- Opening Delimiter -
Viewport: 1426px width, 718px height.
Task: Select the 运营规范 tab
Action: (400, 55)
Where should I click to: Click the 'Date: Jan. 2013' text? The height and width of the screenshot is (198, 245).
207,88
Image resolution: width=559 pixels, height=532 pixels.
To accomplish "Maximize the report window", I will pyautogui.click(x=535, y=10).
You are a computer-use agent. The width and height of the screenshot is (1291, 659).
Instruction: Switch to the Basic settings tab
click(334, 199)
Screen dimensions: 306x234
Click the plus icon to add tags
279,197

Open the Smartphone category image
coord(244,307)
- Closing Delimiter -
- Opening Delimiter -
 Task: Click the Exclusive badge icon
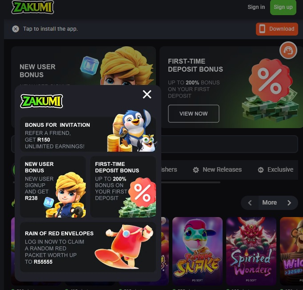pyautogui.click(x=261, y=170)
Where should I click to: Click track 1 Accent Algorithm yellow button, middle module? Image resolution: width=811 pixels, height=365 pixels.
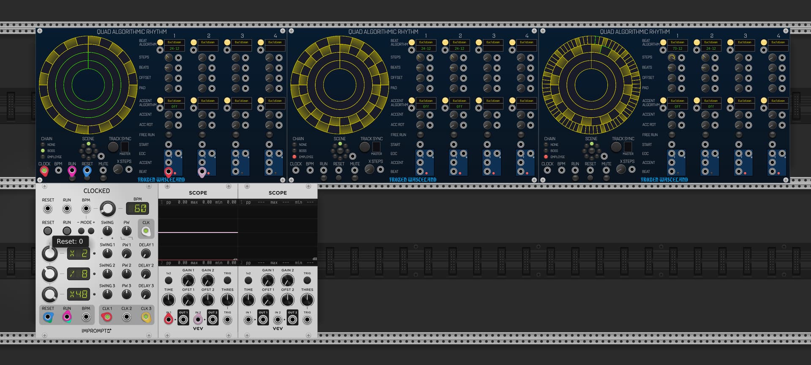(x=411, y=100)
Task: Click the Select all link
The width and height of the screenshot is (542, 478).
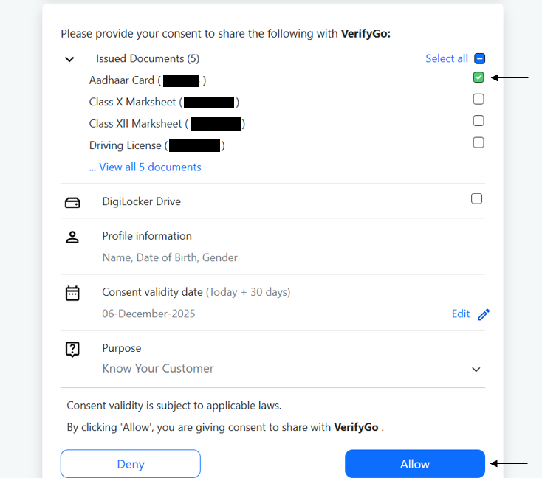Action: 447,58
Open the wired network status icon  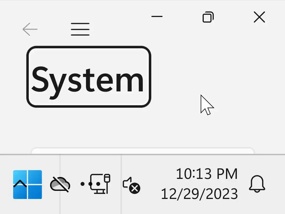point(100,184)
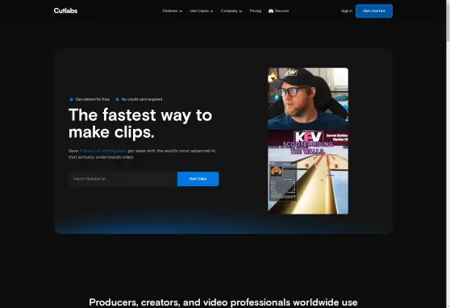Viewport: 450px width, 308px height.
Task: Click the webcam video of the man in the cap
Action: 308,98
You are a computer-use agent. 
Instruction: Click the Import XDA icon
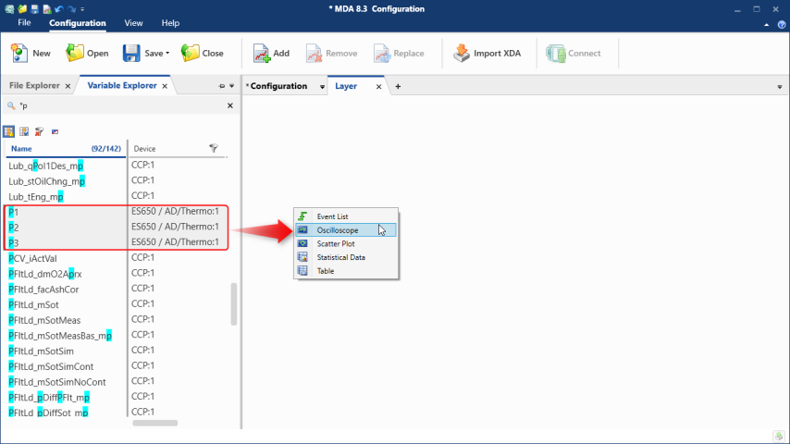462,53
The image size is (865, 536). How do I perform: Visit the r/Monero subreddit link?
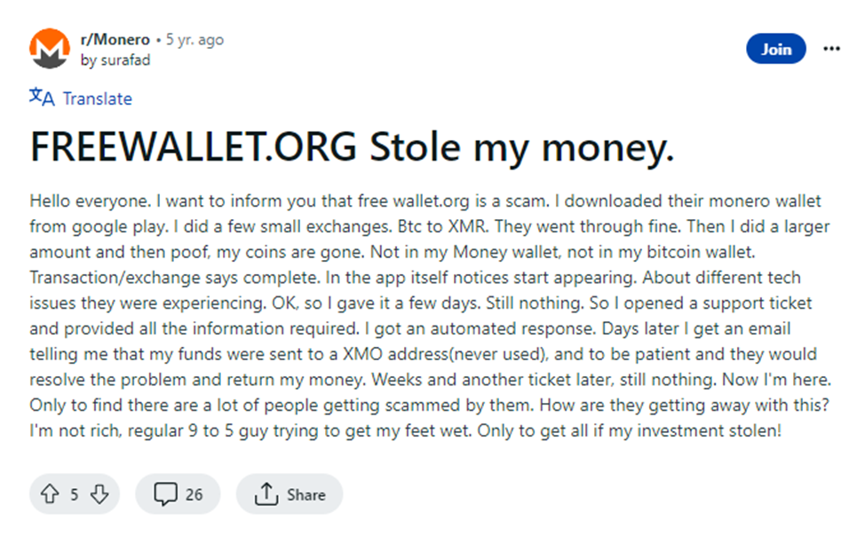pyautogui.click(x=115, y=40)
- Closing Delimiter -
- Opening Delimiter -
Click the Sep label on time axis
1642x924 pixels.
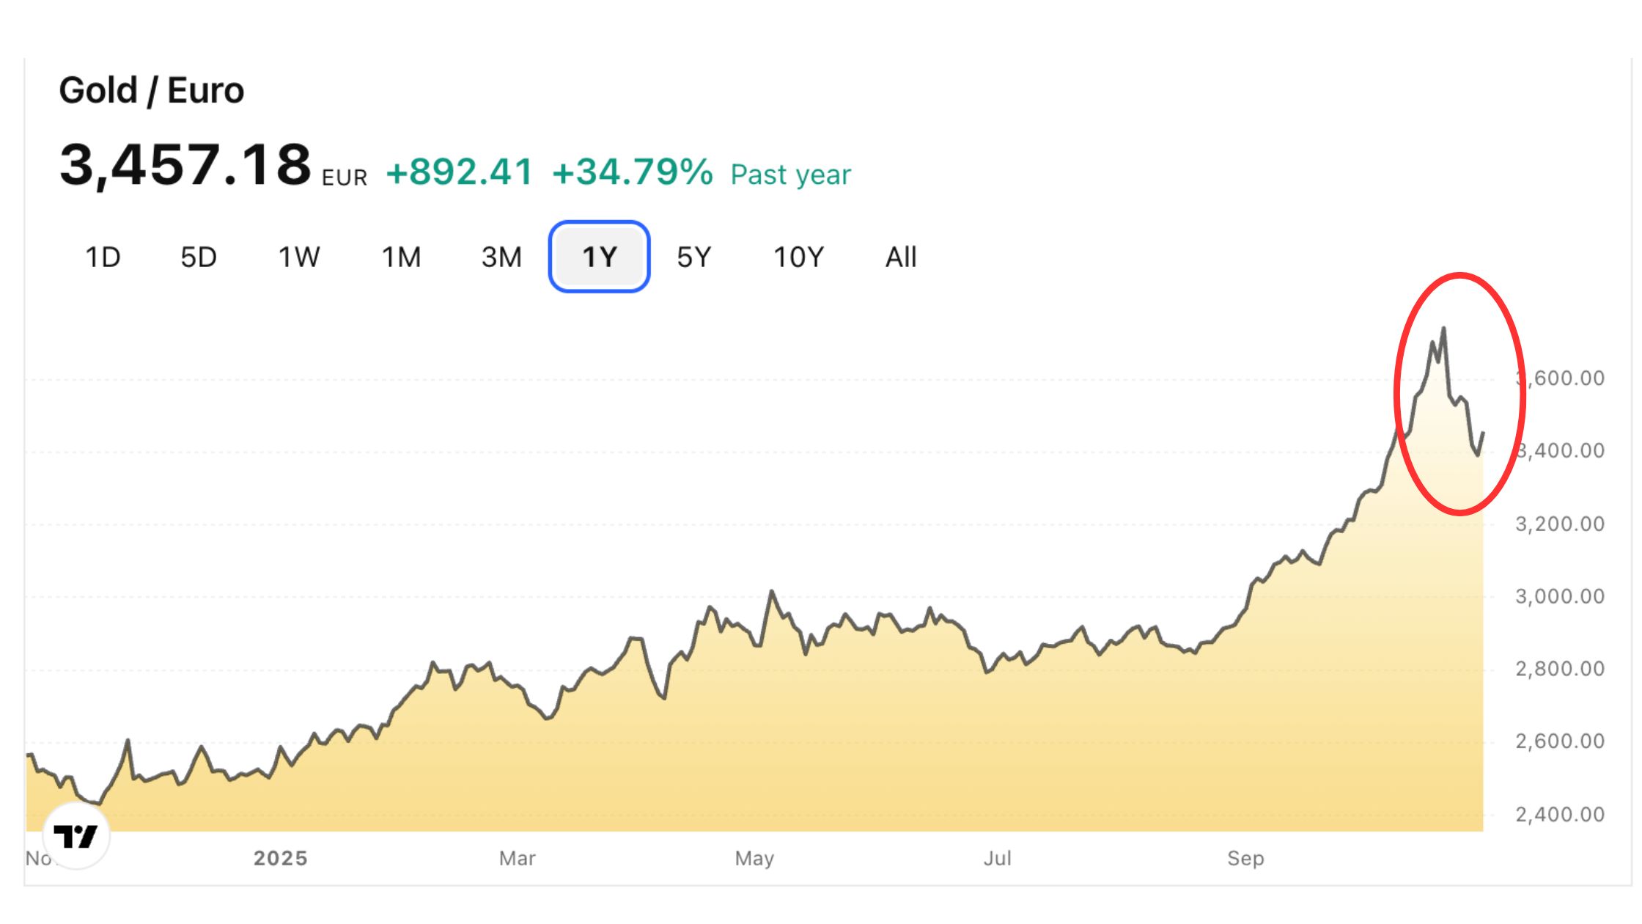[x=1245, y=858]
- Closing Delimiter -
Try it:
Pull every line containing "agent" out of the material and copy it.

Task output:
You are a computer-use agent. The width and height of the screenshot is (1291, 659).
You are a computer-use agent. 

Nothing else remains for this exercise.